PBKDF2/RFC2898/PKCS#5 modes?
As a less immediate, longer term project, I'd like to request generic PBKDF2 (also known as RFC2898 and PKCS#5) support, in whichever applications can reasonably support it. For hash algorithms, I'd say SHA1, SHA256, and SHA512 are the top three in use (with SHA1 winning by a large margin). As we already have WPA support (which I believe is, for the PMK derivation, PBKDF2(passphrase, ssid, 4096, 256[bits])), the algorithm structure has already been coded.

Note that one new feature for the general case would be pulling in either four or five parameters, instead of our previous 1 or 2:
1 - Passphrase
2 - salt
3 - number of iterations
4 - length in bits or bytes of the derived key (output)
5 - HMAC to be used

Anyone crafting a modern, well secured password storage system is likely using PBKDF2, scrypt, or bcrypt (per https://www.owasp.org/index.php/Password...heat_Sheet).
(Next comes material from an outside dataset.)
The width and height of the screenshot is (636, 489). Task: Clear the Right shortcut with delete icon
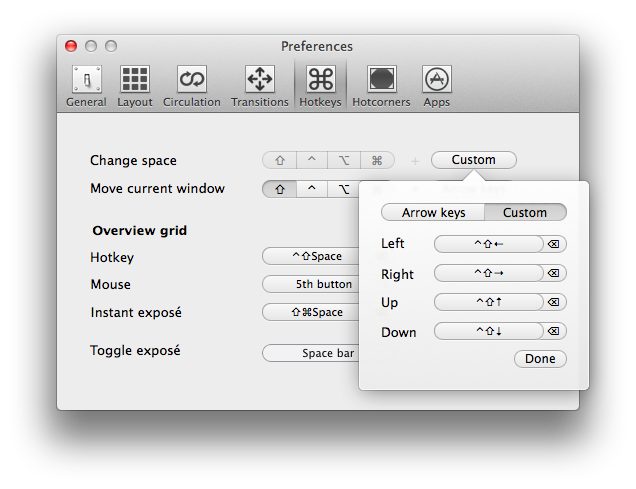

These systems need to be audited just like any other system, to see who chose "P@$$w0rd123" as their password.

Microsoft's .NET implementation is SHA1 only (http://msdn.microsoft.com/en-us/library/...bytes.aspx).

BouncyCastle has both .NET and Java implementations, handling more HMAC choices (http://www.bouncycastle.org/)

Perl has Crypt:TongueBKDF2 (http://search.cpan.org/~arodland/Crypt-P.../PBKDF2.pm), which handles more HMAC choices.

Very official PBKDF2 HMAC-SHA1 test vectors are in RFC6070 (http://tools.ietf.org/html/rfc6070).
any example app/system that actually uses this?
Aside from some applications following the OWASP Password Storage Cheat Sheet:
Django web framework
"Django will use the first password “hasher” that you provide it (at least 1 must be included within your settings.py file.

'django.contrib.auth.hashers.SHA1PasswordHasher', # Insecure Hashes
'django.contrib.auth.hashers.MD5PasswordHasher', # Insecure Hashes
'django.contrib.auth.hashers.CryptPasswordHasher', # Insecure Hashes

"When initialized with a passphrase SQLCipher derives the key data using PBKDF2 (OpenSSL’s PKCS5_PBKDF2_HMAC_SHA1). Each database is initialized with a unique random salt in the first 16 bytes of the file. This salt is used for key derivation and it ensures that even if two databases are created using the same password, they will not have the same encryption key. The default configuration uses 4000 iterations for key derivation (this can be changed at runtime using “PRAGMA kdf_iter”)."
The opensource Cryptsharp (https://github.com/ChrisMcKee/cryptsharp) from @chrismckee (twitter) provides PBKDF2/bcrypt/scrypt for .NET.

I'm tempted to say this is one example of what EpiServer could have used (or recommended people to use), instead of the default SHA-1, as found earlier this year and supported by hashcat*

Should make it easier to come up with Microsoft based systems and code/hash/salt examples I guess, so that it might get supported?